• [TASK REQUIREMENTS]
Below are some records. Set down exactly the line holding "This screenshot has height=590, width=750." and every later line through the end, omitting the pictures.

(Pixel coordinate grounding data)
BEGIN

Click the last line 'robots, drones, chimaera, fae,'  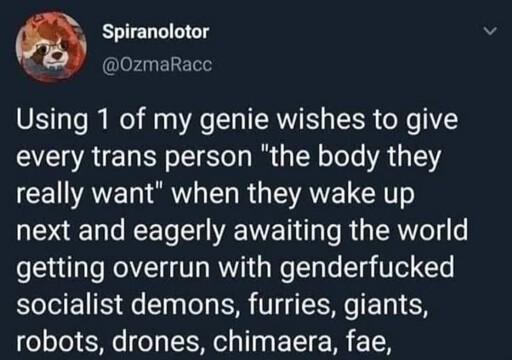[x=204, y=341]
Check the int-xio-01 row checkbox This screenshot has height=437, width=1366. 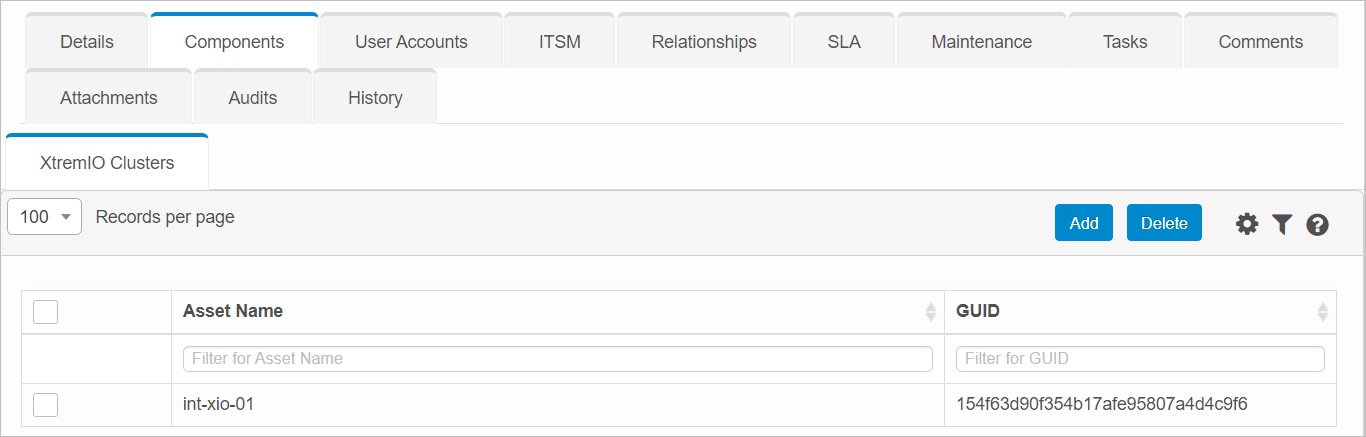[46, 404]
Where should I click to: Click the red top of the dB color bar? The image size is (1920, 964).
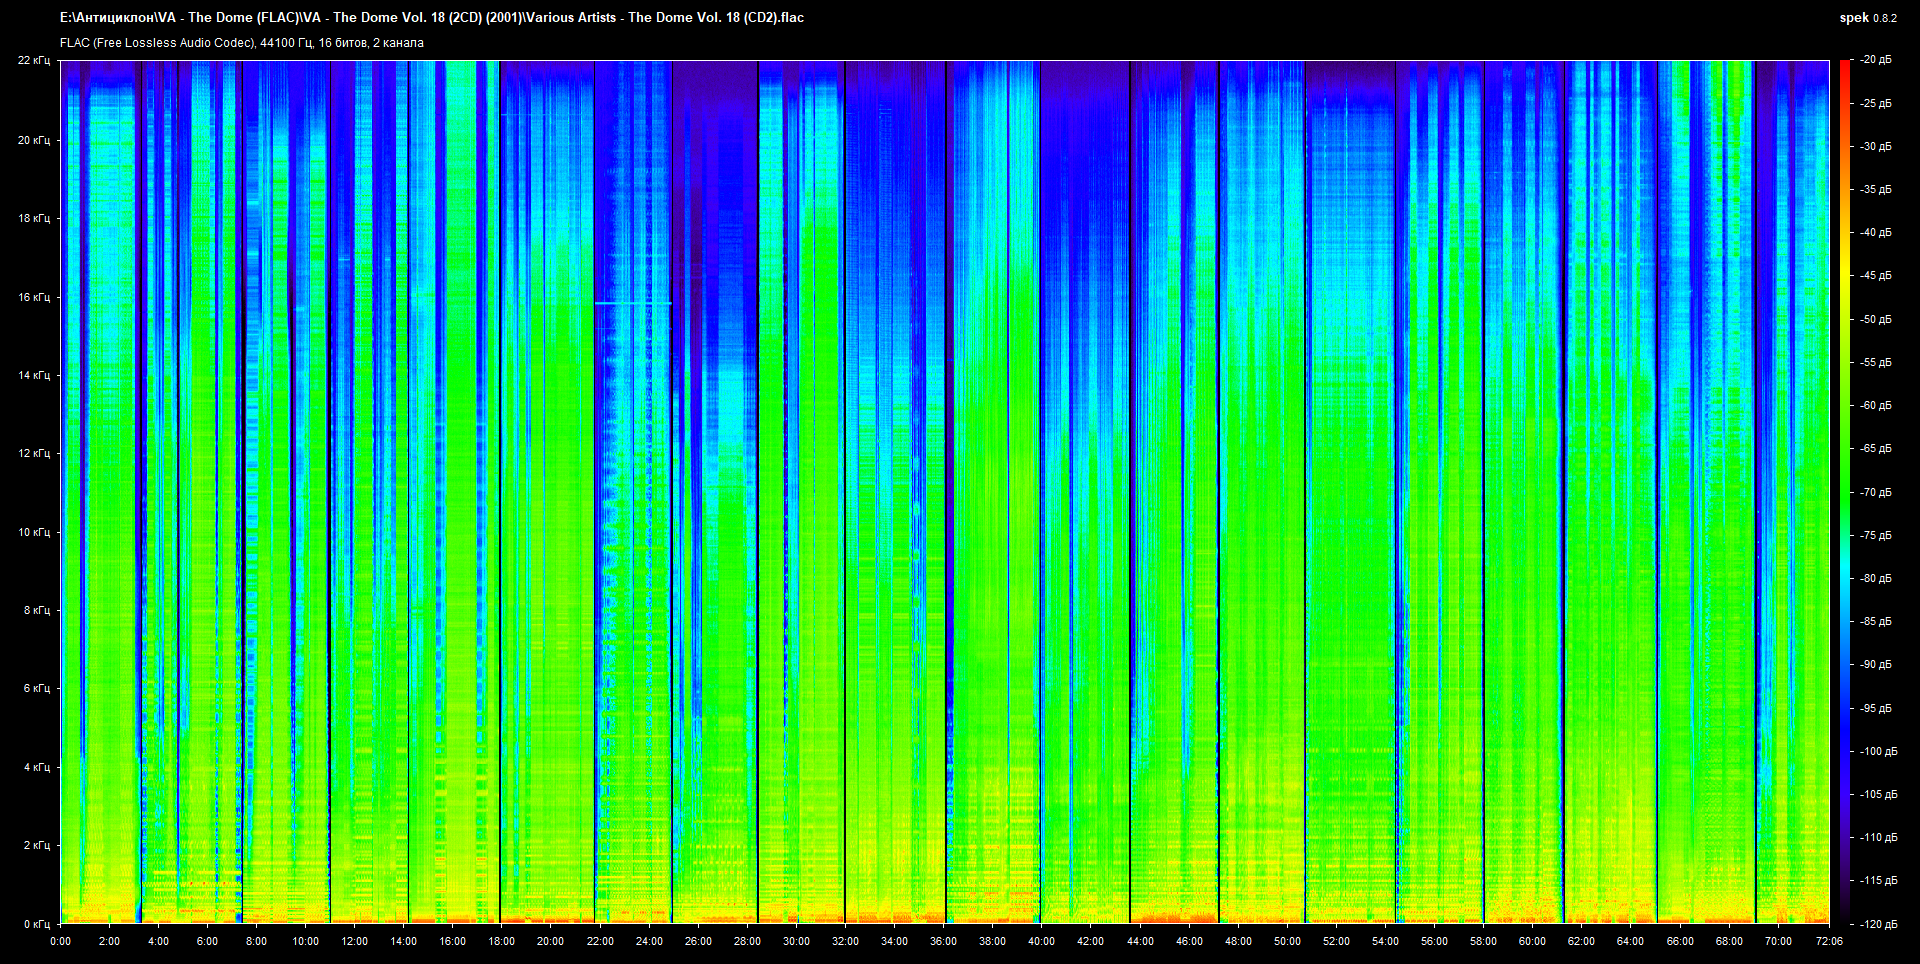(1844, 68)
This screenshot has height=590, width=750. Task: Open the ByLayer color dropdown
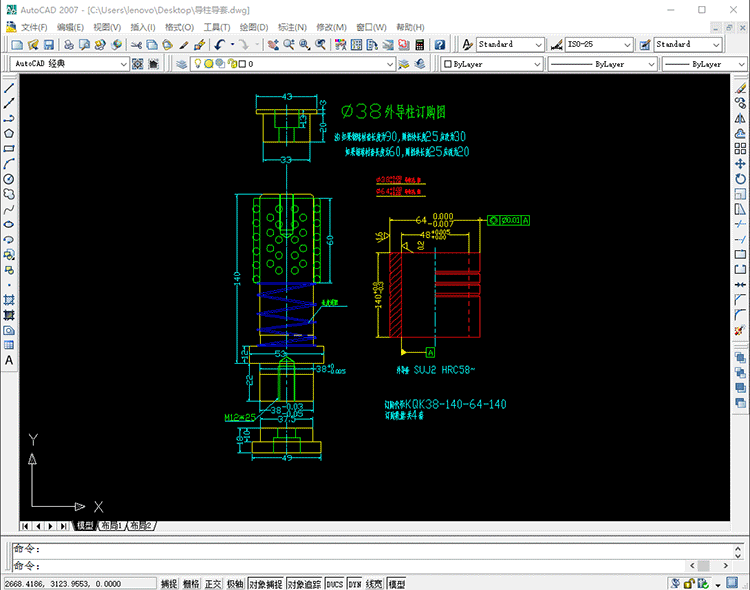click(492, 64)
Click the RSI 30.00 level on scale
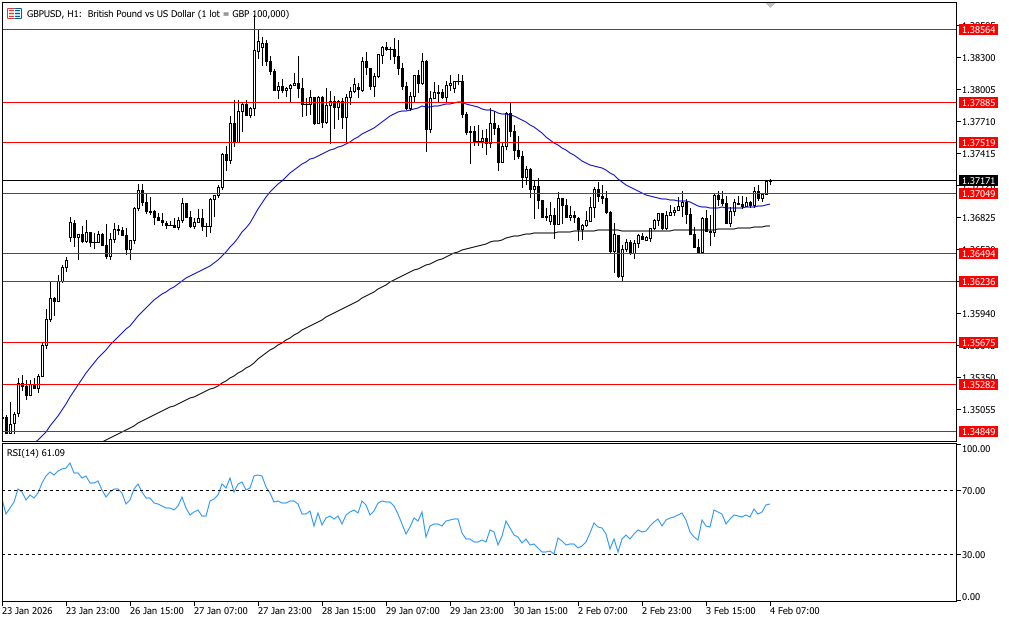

END

• [TASK SOLUTION]
This screenshot has height=590, width=750. Task: Open the ByLayer color dropdown
click(492, 64)
Click the RSI 30.00 level on scale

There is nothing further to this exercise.